Extracted records
——
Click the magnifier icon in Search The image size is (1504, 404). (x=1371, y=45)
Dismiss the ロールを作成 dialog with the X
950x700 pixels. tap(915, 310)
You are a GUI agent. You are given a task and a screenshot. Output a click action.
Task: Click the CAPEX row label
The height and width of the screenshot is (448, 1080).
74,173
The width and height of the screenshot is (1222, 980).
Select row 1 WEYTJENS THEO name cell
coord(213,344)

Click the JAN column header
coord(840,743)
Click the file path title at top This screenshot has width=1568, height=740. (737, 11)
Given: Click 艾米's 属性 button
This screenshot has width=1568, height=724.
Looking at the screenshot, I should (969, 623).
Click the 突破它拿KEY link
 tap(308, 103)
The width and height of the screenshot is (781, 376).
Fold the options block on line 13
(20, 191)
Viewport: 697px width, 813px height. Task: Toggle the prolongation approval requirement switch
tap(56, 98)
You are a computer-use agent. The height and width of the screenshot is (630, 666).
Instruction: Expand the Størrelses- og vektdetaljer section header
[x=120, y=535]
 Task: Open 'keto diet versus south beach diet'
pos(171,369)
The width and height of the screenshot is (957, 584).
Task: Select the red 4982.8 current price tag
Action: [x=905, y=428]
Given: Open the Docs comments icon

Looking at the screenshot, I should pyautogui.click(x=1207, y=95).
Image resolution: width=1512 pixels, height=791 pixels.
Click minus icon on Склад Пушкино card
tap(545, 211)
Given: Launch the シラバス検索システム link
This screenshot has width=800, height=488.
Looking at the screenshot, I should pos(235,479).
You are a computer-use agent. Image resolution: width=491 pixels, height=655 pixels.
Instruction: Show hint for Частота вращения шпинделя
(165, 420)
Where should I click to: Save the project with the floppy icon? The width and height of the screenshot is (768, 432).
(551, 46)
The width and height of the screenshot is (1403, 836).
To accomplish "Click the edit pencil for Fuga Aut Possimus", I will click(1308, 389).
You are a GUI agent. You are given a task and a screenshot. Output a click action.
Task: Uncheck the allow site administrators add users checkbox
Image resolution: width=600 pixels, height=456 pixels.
——
What the task requires = Print the data in full, with each line exactly as given.

Response area =
Click the magnifier icon in Search The image size is (1504, 404). (x=1371, y=45)
Dismiss the ロールを作成 dialog with the X
950x700 pixels. tap(915, 310)
You are a GUI agent. You are given a task and a screenshot. Output a click action.
Task: Click the CAPEX row label
The height and width of the screenshot is (448, 1080).
74,173
The width and height of the screenshot is (1222, 980).
Select row 1 WEYTJENS THEO name cell
coord(213,344)

Click the JAN column header
coord(840,743)
Click the file path title at top This screenshot has width=1568, height=740. (737, 11)
Given: Click 艾米's 属性 button
This screenshot has width=1568, height=724.
Looking at the screenshot, I should (969, 623).
Click the 突破它拿KEY link
 tap(308, 103)
The width and height of the screenshot is (781, 376).
Fold the options block on line 13
(20, 191)
Viewport: 697px width, 813px height. Task: Toggle the prolongation approval requirement switch
tap(56, 98)
You are a computer-use agent. The height and width of the screenshot is (630, 666).
Instruction: Expand the Størrelses- og vektdetaljer section header
[x=120, y=535]
 Task: Open 'keto diet versus south beach diet'
pos(171,369)
The width and height of the screenshot is (957, 584).
Task: Select the red 4982.8 current price tag
Action: [x=905, y=428]
Given: Open the Docs comments icon

Looking at the screenshot, I should pyautogui.click(x=1207, y=95).
Image resolution: width=1512 pixels, height=791 pixels.
Click minus icon on Склад Пушкино card
tap(545, 211)
Given: Launch the シラバス検索システム link
This screenshot has width=800, height=488.
Looking at the screenshot, I should pos(235,479).
You are a computer-use agent. Image resolution: width=491 pixels, height=655 pixels.
Instruction: Show hint for Частота вращения шпинделя
(165, 420)
Where should I click to: Save the project with the floppy icon? The width and height of the screenshot is (768, 432).
(551, 46)
The width and height of the screenshot is (1403, 836).
To accomplish "Click the edit pencil for Fuga Aut Possimus", I will click(1308, 389).
You are a GUI agent. You are given a task and a screenshot. Output a click action.
Task: Uncheck the allow site administrators add users checkbox
Image resolution: width=600 pixels, height=456 pixels.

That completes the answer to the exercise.